The best available local option turns out to be Jonathan (Dougray Scott), a picture framer with a beautiful wife of his own, also a son, and, not incidentally, leukemia. The challenge to Ripley is to turn this otherwise mild-mannered, mortally ill man into a contract killer, to put a few extra thousand quid in the bank for the day, coming all too soon, when he'll no longer be around to provide.

So that's the setup right there, and with it you can probably see many of the problems. The movie lives up to neither word in its title—it doesn't in fact have all that much to do with Ripley, as Jonathan is the focus; and there really isn't much of a game being played. So what is there, then? Well, with one exception, there's lots of bad, earnest emoting passing for acting—I don't know how director Liliana Cavani's English is, but she's certainly let her actors run riot. The exception is of course John Malkovich, who seems to be having a slitheringly good time in the title role—everybody else is a bit glum, but he seems to have a good old time giving a stereotypically Malkovich performance. What it must be like being him. Also, Ripley and Jonathan team up for a ludicrous final shootout, as a sort of high end, Mediterranean Butch and Sundance.

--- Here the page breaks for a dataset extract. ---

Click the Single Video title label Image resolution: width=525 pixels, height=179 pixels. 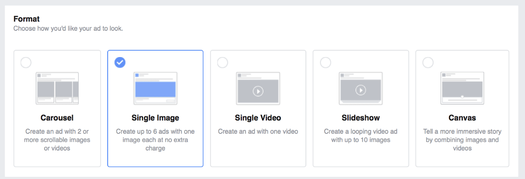point(258,118)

It's an old question: is an ordinary man capable of crime and violence under extraordinary circumstances? But it's not even really addressed here, in a movie that's briskly paced, but frequently seems very, very silly. It's hard not to make unflattering comparisons between this film and Anthony Minghella's version of the first novel featuring this character, The Talented Mr. Ripley; or even with Purple Noon, the previous filmed version of that same novel. And when Ripley and Jonathan are stalking victims from railroad car to railroad car, it calls to mind what's probably the best film based on a Highsmith novel: Alfred Hitchcock's Strangers on a Train. You may find yourself watching Cavani's movie and wondering why you aren't watching Minghella's or Hitch's instead.

Rating for Style: B-
Rating for Substance: C-

 

Image Transfer

 One
Aspect Ratio1.85:1 - Widescreen
Original Aspect Ratioyes
Anamorphicyes


Image Transfer Review: A lovely, deeply saturated transfer, with only occasional scratches marring it. If only the movie were written as well as it was shot.

Image Transfer Grade: B+
 

Audio Transfer

 LanguageRemote Access
DS 2.0Englishyes
Dolby Digital
5.1
Englishyes
DTSEnglishyes


Audio Transfer Review: Much of the dialogue is obviously and poorly looped, but each of the three audio tracks have been transferred fairly well. The DTS offering is especially moody and atmospheric, but all three have fine and steady dynamics.

Audio Transfer Grade: B+ 

Disc Extras

Full Motion menu with music
Scene Access with 23 cues and remote access
Subtitles/Captions in English, Spanish with remote access
1 Original Trailer(s)
4 Other Trailer(s) featuring Laws of Attraction, Dinner Rush, About Schmidt, Secondhand Lions
Weblink/DVD-ROM Material
Packaging: Amaray
1 Disc
1-Sided disc(s)
Layers: dual

Extra Extras:
  1. DVD credits
Extras Review: You'll find the DVD credits under the New Line logo on the main menu; the weblinks are to New Line's official site. That and a handful of trailers is all you'll turn up here.

Extras Grade: D
 

Final Comments

Oh, Mr. Ripley, what big talents you have! (All the better to amuse you with, my dear.) This is a goofy, poorly constructed and assembled attempt at a sort of filmmaking that was never easy to begin with, and the cast and crew here aren't up to the task. Malkovich is in fine fettle, though.